Just a few thoughts regarding your heating plans.

First, why all the extra weight and complexity of the heated liquid loop in the floor as opposed to an air/forced air furnace?  I would think you would want to go with minimal weight and power consumption...

Second, it would be unsafe to operate the heater you specified inside the living space due to O2 depletion and combustion gas venting into your living area.  Possibly you could mount it outside, but, doesn't Canada have any inspection/regulations regarding the type of boat you are building and/or require marine certified appliances?  If not, consider a marine certified (or at the very least an RV certified) externally vented furnace anyway (and at least a  couple combination fire/CO detectors as well).  Same goes for stove or frig, I'd suggest marine (or RV) certified...   

You might consider adding an air to air heat exchanger to allow efficient venting of your living space in cold weather.  You can't live in an airtight box!


Regarding your "2000 watts" is that just your panel rating for charging?

How many HP do you plan to have for thrust and how much battery storage to maintain that thrust for how long?

In wind/high winds, a house boat is sorta' like your sailboat, only you can't furl the sheets... 
 

PW

Hi PW

thanks for your post and concerns.

A forced air furnace needs ducts to distribute the heat to each room. I have no space for ducts. It's also difficult to balance the heat evenly as most of the heat will rise and leave the floors and some corners of the room cold. It's also a noisy system.

Radiant heating is just about noise free
Before I do the fiberglass on the inside cabin floor  I will cut the 1/2 inch grooves in the foam (with a router) to fit the tubing, so it's very easy to install and takes no space.

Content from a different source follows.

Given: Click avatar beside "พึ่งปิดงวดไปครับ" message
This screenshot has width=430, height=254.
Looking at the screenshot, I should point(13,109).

The big benefit will be that all parts of the floor and rooms will be equal temperature. No more freezing feet.
I don't agree it will be heavier and quite sure the circulation pump will use less power than a forced air system would.
The boiler will be inside a fire proof insulated enclosure which will have its own fresh air intake. In case of Smoke or Propane the enclosure will have a smoke and propane detector which each will operate a relay (instead of horn) to shut off the main electric valve on the Propane tank located outside.

My oven is a new 3 burner propane made for RV. Fridge is also RV 12vdc Norcold which uses 50 watts while operating. I'm building my own insulated box for the fridge which will have about triple the foam insulation then the manufactures version.

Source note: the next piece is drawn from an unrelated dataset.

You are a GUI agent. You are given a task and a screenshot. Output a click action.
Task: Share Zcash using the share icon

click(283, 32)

I will have 4 new Argon gas filled awning windows, so fresh air should not be a problem.

Once the boat is done it will be certified by an intelligent Marine surveyor for insurance purpose.

The solar array will be 2KW max. A maximum of 100 amp/hour 48volt Lithium Ion will be the battery storage bank.
The battery bank will be mainly used for the house and for extra maneuvering power needed while docking and coming in or going out of port. Once under way I will only use the power the panels can supply, so I back off motor speed till I maintain the voltage on the house battery and that will be my cruising speed. I'm hoping to have about 6 knots of cruising speed from the 1.2 to 1.5 average KW the panels will generate. For emergency I'll have a lightweight and silent 2KW generator.

The electric drive motor will be a 5kw 48vdc with a Ducted Rice Speed Nozzle Propeller drive system.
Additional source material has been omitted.